The project is a large Fortran codebase that does analysis of electrical power systems. I am trying to build the Fortran program that does the analysis (this succeeds) and then run it on some test cases (this generates the segmentation fault). The test.sh script calls a perl script which runs a sweep of test cases, passing the appropriate input files and command line arguments to the second perl script that calls the Fortran program. Everything runs up until the Fortran program, which starts, then hits a segmentation fault.

Hi,

sounds interesting.

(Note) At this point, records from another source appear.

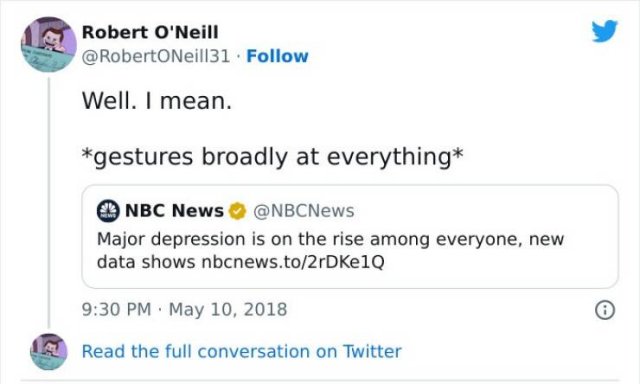Open the nbcnews.to/2rDKe1Q link
Image resolution: width=640 pixels, height=384 pixels.
point(293,262)
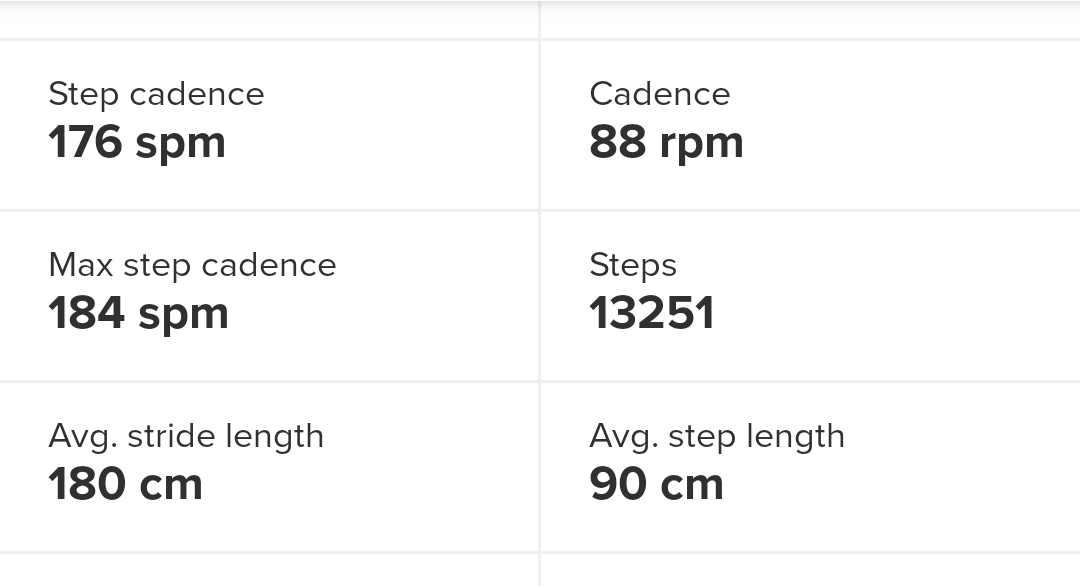Click the vertical divider between 176 spm and 88 rpm

540,125

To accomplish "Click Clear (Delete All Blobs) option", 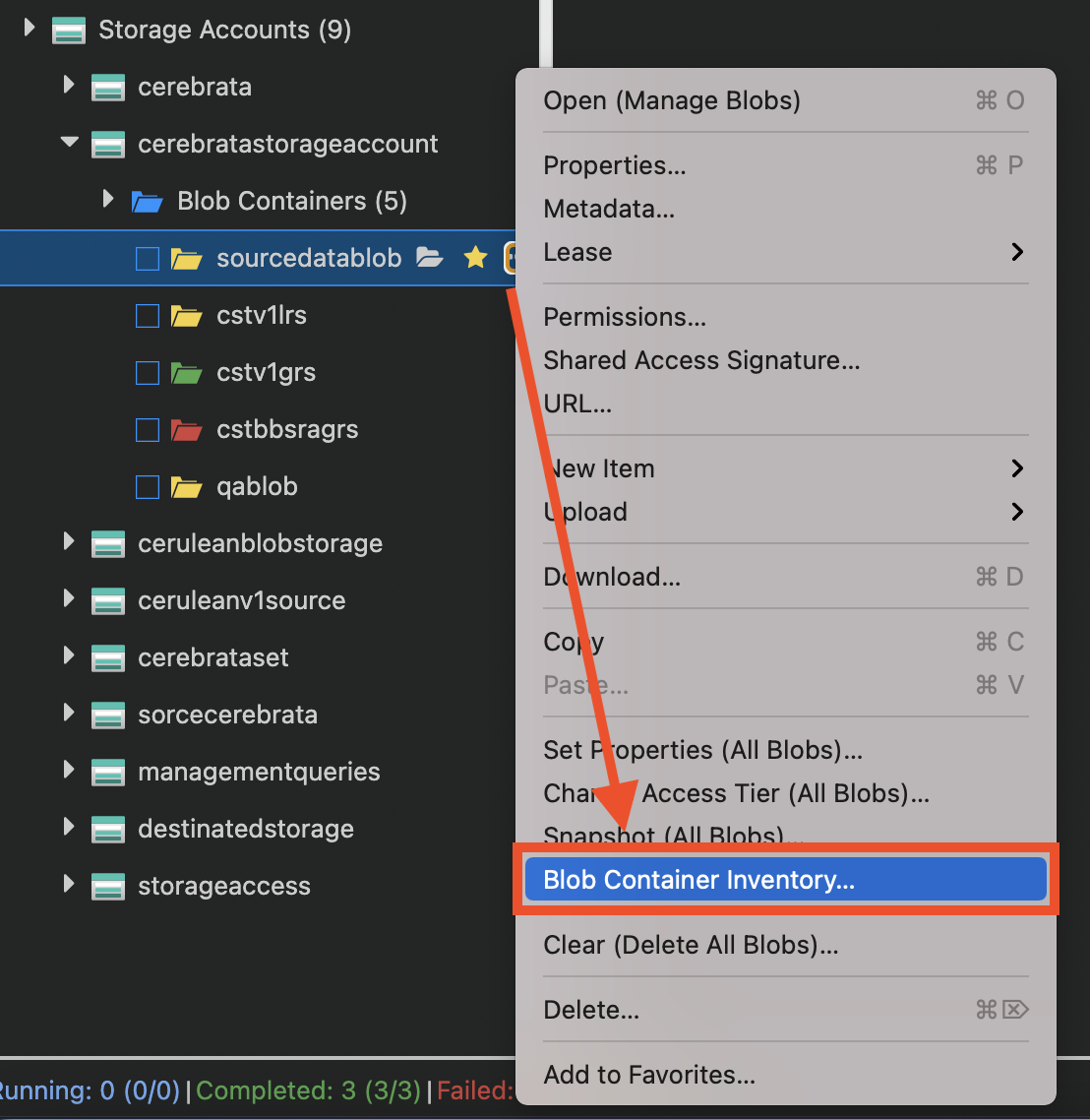I will pyautogui.click(x=691, y=945).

I have zero knowledge about Fortran but I could imagine that the environment inside the GitLab runner and shell executor is different to a “normal” Linux shell.

In such situations, I’ll try to go the iterative way: Reduce the amount of tests fired, and see at which point the tests start failing. Maybe there is one which does “something weird” with memory allocations.

What happens if you let the program run with gdb and writing the stack trace then? Does that crash too, or does it survive due to the slowed down debugging vm?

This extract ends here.